__Görev listesi__:
1) İkale sözleşmesine ilişkin metne göre, bu sözleşmenin kurulmasında hangi hükümler geçerli olur?
2) İkale sözleşmesine ilişkin metni son cümlesinden sonra sürdürün.

__Okuma metni__:
********
Giriş ve Tanım
Genel tanımı itibariyle ikale, tarafların önceden yapmış oldukları sözleşmeyi, karşılıklı anlaşıp bozarak ortadan kaldırmalarını ifade etmektedir. Nitekim Yargıtay 9. Hukuk Dairesi’nin, 21.04.2008 tarihli ve E. 2007/31287, K. 2008/9600 sayılı kararında ikale sözleşmesinden şu şekilde bahsetmektedir:
“… Bozma sözleşmesi (ikale) yasalarımızda düzenlenmiş değildir. Yargıtay’ın bir kararında, sözleşme özgürlüğünden bir sonucu olarak daha önce kabul edilen bir hukuki ilişkinin sona erdirilmesinin de mümkün olduğu, sözleşmenin doğal yoldan sona ermesi dışında tarafların akdi ilişkiyi sona erdirebilecekleri açıklanmış ve bu işlemin adı ikale olarak belirtilmiştir. …”
İkale Sözleşmesinin Kurulması
İkale sözleşmesinin (bozma sözleşmesi) kurulmasına ve kapsamına ilişkin herhangi bir özel hüküm bulunmamaktadır. Bu sebeple sözleşmelerin kurulmasında uygulanacak genel hükümler burada da geçerli olacaktır. Ancak iş hukukunda sözleşmenin sona ermesine bağlı sonuçlar önem arz ettiği için bu noktada işçi yararına yorum ilkesi göz ardı edilmemelidir. Gerçekten Yargıtay 9. Hukuk Dairesi’nin 21.04.2008 tarihli ve E. 2007/31287, K. 2008/9600 sayılı kararında bu durum şu şekilde özetlenmiştir:
“… iş sözleşmesinin bozma sözleşmesi yoluyla sona erdirilmesi, iş hukukunu yakından ilgilendirdiği için ikalenin yorumunda iş sözleşmesinin yorumunda olduğu gibi, genel hükümlerin yanı sıra iş hukukundaki “işçi yararına yorum” ilkesi de göz önünde bulundurulacaktır. …”
********
__Kayıtlı veriler__:
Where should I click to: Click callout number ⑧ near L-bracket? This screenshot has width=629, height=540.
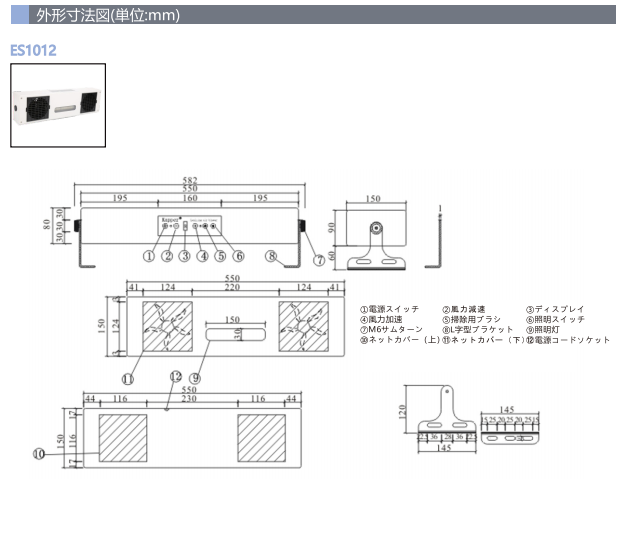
********
__Alıştırma yanıtları__:
1) Sözleşmelerin kurulmasında uygulanacak genel hükümler.

2)
İkale sözleşmesinin geçerliliği şekle bağlı değildir. İkalenin ispatı da yazılı şekle tabi değildir. İkale her türlü delille ispat edilebilmektedir. Bu duruma ilişkin Yargıtay 22. Hukuk Dairesi’nin 12.07.2012 tarihli ve E. 2012/2235, K. 2012/16652 sayılı kararı:
“… İş sözleşmesinin ikale yoluyla sonlandırılmasına yönelik iddiaların, başka bir anlatımla ikalenin (sözleşmenin feshi sözleşmesinin) ispatı yazılı şekle bağlı değildir. Her türlü delille ispat edilebilir. …”
Her ne kadar ikale sözleşmesi şekle bağlı değil ise de geçerliliği yönünden ispat güçlüğünün önüne geçmek maksadıyla sözleşmenin yazılı olması büyük önem taşır. Nitekim Yargıtay 22. Hukuk Dairesi’nin 28.02.2012 tarihli ve E. 2011/9885, K. 2012/2965 sayılı kararı bir kararında bu husus şu şekilde açıklanmıştır:
“… Davacı davalı işveren tarafından yapılan fesih bildiriminin geçersiz olduğunu ileri sürmüş, davalı ise karşılıklı anlaşmayla iş akdinin sona erdiğini savunmuştur. 31/12/2009 tarihli davalı şirket tarafından ikale amacıyla yapılan yazılı icap üzerine taraflar arasında ikale protokolü düzenlenmiştir. Davacı satış temsilcisi olarak çalışmış eğitimli bir kişidir. Yazdığı belgenin anlamını kavrayabilecek vasıflara sahiptir. Ayrıca iradesinin sakatlandığını da yazılı kanıt ya da tanık beyanı ile ispatlayamamıştır. …”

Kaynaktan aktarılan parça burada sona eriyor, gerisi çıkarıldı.